*** Trecho selecionado

Notas sobre o universo profissionalizante na formação inicial de futebolistas

Apresento na tese “Esporte, treinamento e educação: projetos, agentes e tensões na formação inicial de futebolistas no Brasil” (KLEIN, 2021) que as pesquisas envolvendo crianças e adolescentes praticantes de futebol pouco falam sobre o lugar que os atletas de alto rendimento – imersos em rotinas de treinamentos especializados e competições – ocupam nas categorias iniciais de formação de base de clubes profissionais, que vai desde os primeiros passos da criança no processo de treinamento sistematizado do esporte até o início da fase de especialização profissional, que se dá a partir dos 14 anos de idade. Período que a literatura convencionou chamar de “ciclo de pré-formação” de futebolistas (DAMO, 2005).

Os próprios dados da FIFA e da CBF reforçam a noção de que há maior capital simbólico e econômico direcionados para as etapas finais de formação do atleta, sobretudo pelo fato de ambas as entidades conferirem caráter oficial somente às competições a partir da categoria sub-15 (atletas entre 14 e 15 anos de idade). Inclusive, para disputas internacionais, a seleção brasileira de base é formada também a partir dessa faixa etária.

Além disso, a Lei Pelé, determina que o primeiro contrato profissional de trabalho só pode ser assinado a partir dos 16 anos de idade. Em paralelo às leis esportivas, o Estatuto da Criança e do Adolescente (ECA) diz que aos menores de 14 anos é proibido celebrar qualquer tipo de vínculo empregatício. O ECA merece destaque, pois os jogadores de futebol em formação podem ser considerados aprendizes de um ofício, levando os clubes a cumprir diversas obrigações.

Diante desse cenário, pode-se dizer que, no contexto de formação de atletas profissionais de futebol no Brasil, há uma ruptura, nos termos da legislação, entre as categorias vistas como de iniciação e especialização (até os 14 anos de idade) e as categorias de formação para a profissão (dos 14 aos 20 anos de idade).

Mas, apesar de o calendário do futebol de base representar oficialmente apenas as categorias das fases finais da formação, as federações estaduais, as ligas municipais e as empresas privadas buscam promover competições também na etapa da pré-formação, justamente por entenderem que deve ser oportunizado aos atletas em trajetória inicial o ambiente de competição desde o início de sua formação, como forma de preparação para o alto rendimento.

******

**Problema A**
Conte as linhas dos registros que contêm a palavra "perform", levando em conta maiúsculas e minúsculas. Informe somente o número.

*** Registros fornecidos

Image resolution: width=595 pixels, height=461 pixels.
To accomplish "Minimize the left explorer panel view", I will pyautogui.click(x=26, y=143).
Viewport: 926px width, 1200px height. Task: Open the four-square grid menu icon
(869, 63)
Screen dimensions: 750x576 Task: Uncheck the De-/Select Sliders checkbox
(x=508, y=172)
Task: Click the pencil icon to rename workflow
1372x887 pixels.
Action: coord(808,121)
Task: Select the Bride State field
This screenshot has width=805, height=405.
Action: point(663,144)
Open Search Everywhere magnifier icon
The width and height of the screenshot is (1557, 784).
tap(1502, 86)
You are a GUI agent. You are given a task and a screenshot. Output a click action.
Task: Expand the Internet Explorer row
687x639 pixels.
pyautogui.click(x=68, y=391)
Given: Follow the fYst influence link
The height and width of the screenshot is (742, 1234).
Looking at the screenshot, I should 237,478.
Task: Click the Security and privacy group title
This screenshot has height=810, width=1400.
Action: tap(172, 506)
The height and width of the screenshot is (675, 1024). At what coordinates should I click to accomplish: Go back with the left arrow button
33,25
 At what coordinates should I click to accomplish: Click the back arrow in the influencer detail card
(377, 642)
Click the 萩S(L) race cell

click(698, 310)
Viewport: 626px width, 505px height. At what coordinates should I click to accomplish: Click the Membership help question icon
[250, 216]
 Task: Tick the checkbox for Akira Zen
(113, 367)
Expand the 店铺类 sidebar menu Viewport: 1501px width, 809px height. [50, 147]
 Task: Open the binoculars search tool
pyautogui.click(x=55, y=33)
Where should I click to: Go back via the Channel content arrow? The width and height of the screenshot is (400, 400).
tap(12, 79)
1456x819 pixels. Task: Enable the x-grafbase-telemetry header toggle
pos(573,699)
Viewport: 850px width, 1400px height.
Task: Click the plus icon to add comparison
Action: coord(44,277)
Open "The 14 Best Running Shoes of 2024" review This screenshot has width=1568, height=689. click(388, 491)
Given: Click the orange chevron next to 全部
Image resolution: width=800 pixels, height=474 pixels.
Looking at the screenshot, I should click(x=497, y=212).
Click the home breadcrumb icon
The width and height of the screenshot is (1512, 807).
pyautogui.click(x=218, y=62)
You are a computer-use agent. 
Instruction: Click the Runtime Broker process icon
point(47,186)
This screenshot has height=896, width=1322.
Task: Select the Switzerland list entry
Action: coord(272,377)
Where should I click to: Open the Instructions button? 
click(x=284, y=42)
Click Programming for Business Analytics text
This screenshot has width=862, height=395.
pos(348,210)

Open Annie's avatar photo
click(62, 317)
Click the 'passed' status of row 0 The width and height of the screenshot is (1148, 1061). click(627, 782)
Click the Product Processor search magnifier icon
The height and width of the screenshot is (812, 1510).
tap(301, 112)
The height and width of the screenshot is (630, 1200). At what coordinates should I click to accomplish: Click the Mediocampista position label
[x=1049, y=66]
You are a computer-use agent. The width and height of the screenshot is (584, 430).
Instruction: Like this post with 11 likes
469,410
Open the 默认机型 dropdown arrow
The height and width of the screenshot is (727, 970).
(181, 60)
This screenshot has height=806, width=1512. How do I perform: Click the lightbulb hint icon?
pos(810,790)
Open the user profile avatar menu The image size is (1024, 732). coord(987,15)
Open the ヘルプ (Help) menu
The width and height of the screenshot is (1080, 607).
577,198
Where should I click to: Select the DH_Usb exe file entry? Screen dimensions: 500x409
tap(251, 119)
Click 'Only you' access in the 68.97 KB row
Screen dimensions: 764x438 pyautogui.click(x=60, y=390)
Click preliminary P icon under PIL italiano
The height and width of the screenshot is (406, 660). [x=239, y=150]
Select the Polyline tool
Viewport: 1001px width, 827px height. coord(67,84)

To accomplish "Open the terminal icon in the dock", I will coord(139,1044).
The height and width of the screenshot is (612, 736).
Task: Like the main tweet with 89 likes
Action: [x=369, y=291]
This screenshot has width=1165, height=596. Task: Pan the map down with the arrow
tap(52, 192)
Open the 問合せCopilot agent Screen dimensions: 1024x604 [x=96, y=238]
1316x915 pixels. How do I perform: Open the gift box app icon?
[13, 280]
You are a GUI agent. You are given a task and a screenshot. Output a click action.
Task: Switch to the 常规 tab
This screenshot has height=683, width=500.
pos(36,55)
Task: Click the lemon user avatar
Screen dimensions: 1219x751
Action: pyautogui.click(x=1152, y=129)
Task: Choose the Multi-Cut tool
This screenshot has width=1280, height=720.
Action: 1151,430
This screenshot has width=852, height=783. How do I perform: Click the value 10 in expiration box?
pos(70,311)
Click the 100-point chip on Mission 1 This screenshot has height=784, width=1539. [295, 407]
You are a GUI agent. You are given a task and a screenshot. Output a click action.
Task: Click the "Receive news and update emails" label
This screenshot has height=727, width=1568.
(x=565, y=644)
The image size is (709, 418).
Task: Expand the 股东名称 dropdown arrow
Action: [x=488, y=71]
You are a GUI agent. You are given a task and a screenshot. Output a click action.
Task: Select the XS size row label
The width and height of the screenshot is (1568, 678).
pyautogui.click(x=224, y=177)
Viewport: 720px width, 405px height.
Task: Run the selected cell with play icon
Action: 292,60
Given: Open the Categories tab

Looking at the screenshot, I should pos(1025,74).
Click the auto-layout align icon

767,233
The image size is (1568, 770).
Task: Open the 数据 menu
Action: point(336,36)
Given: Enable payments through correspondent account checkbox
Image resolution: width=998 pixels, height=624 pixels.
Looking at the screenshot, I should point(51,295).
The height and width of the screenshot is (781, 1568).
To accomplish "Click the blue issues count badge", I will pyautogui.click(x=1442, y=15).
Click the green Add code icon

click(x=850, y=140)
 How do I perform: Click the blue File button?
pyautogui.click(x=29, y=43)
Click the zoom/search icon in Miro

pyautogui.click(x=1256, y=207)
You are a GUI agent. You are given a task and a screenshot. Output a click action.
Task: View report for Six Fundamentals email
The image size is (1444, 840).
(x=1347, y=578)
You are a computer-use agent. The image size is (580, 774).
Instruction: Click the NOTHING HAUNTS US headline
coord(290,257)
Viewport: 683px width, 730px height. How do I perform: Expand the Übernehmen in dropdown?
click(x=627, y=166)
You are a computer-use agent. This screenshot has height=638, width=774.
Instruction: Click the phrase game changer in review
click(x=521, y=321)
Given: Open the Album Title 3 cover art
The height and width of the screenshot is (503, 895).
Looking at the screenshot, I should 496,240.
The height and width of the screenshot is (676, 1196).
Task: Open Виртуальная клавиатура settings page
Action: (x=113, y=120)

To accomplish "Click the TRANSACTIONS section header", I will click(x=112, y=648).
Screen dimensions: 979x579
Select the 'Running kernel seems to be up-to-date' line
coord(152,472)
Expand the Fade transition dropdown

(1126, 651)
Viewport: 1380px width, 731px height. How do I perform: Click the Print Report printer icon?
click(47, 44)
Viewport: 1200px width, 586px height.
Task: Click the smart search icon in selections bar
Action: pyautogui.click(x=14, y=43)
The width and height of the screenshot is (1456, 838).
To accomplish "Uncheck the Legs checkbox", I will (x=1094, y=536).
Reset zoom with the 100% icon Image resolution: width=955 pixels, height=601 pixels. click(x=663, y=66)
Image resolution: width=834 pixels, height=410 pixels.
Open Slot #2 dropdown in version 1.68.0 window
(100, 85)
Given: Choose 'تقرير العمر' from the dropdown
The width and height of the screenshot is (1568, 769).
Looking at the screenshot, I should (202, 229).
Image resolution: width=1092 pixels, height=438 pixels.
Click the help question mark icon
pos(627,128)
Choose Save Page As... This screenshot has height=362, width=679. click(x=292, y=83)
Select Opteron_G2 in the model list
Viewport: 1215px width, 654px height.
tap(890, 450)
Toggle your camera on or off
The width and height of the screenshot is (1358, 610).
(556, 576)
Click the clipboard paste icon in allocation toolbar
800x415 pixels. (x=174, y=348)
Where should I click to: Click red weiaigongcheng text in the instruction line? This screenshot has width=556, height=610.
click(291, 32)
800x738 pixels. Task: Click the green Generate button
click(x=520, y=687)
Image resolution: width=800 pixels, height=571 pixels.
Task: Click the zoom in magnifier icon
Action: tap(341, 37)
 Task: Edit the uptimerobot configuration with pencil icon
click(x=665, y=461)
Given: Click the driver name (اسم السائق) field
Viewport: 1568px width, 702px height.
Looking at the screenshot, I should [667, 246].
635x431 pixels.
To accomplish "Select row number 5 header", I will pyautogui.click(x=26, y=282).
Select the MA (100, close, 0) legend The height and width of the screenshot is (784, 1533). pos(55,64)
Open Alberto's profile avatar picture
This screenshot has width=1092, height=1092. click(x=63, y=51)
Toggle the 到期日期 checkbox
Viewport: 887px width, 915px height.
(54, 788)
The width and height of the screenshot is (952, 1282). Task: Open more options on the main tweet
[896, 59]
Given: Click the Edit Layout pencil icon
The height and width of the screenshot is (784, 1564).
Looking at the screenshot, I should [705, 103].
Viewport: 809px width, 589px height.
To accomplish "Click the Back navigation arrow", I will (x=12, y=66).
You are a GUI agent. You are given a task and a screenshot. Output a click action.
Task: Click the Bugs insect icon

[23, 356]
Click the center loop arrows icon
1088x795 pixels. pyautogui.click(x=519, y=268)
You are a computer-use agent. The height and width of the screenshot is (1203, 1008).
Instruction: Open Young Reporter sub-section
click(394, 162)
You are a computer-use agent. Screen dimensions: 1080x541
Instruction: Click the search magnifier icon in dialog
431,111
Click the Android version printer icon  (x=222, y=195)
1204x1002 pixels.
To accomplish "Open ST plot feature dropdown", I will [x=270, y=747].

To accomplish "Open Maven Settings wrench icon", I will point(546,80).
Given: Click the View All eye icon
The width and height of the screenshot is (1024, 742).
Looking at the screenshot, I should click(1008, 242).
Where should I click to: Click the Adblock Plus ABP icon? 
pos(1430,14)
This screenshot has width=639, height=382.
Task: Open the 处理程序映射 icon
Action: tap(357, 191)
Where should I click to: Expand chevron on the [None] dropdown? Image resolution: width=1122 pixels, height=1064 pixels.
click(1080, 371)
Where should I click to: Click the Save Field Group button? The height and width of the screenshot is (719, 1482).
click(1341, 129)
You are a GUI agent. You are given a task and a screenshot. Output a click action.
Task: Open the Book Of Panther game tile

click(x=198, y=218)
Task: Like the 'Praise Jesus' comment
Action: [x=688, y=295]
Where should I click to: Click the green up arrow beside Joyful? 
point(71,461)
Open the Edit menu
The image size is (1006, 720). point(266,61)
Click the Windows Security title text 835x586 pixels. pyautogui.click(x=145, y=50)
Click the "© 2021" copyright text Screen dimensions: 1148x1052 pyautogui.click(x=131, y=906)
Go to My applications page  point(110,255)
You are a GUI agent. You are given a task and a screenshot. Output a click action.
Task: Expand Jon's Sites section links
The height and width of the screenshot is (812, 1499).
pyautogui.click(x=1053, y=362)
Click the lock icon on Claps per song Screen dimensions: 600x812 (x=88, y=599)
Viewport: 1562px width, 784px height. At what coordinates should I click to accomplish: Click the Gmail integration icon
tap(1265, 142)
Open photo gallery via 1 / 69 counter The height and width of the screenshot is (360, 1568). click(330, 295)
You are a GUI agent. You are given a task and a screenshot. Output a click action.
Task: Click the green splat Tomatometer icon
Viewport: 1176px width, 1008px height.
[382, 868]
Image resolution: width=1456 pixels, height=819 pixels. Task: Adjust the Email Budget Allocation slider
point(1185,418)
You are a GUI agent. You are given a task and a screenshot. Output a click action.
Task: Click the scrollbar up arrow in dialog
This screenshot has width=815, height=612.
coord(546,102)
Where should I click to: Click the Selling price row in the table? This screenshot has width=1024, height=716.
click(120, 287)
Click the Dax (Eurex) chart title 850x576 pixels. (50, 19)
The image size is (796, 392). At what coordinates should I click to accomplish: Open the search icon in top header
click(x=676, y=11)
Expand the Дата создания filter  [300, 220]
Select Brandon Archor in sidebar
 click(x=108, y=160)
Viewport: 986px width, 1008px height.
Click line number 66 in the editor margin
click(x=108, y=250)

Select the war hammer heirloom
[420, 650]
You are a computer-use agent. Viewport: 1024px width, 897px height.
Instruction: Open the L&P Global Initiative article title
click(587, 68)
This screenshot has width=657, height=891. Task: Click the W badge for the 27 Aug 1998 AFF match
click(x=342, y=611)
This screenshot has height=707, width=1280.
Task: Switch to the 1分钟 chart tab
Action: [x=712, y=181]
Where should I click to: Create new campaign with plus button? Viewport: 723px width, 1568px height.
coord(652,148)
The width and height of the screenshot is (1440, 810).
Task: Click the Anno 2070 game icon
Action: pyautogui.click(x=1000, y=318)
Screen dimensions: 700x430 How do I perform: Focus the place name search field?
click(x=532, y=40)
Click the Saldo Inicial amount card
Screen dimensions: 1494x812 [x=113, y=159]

******

**Problema B**
No trecho sobre a formação de futebolistas, a partir de que idade a Lei Pelé permite a assinatura do primeiro contrato profissional de trabalho?

**Resposta comentada A**
7

**Resposta comentada B**
A partir dos 16 anos de idade.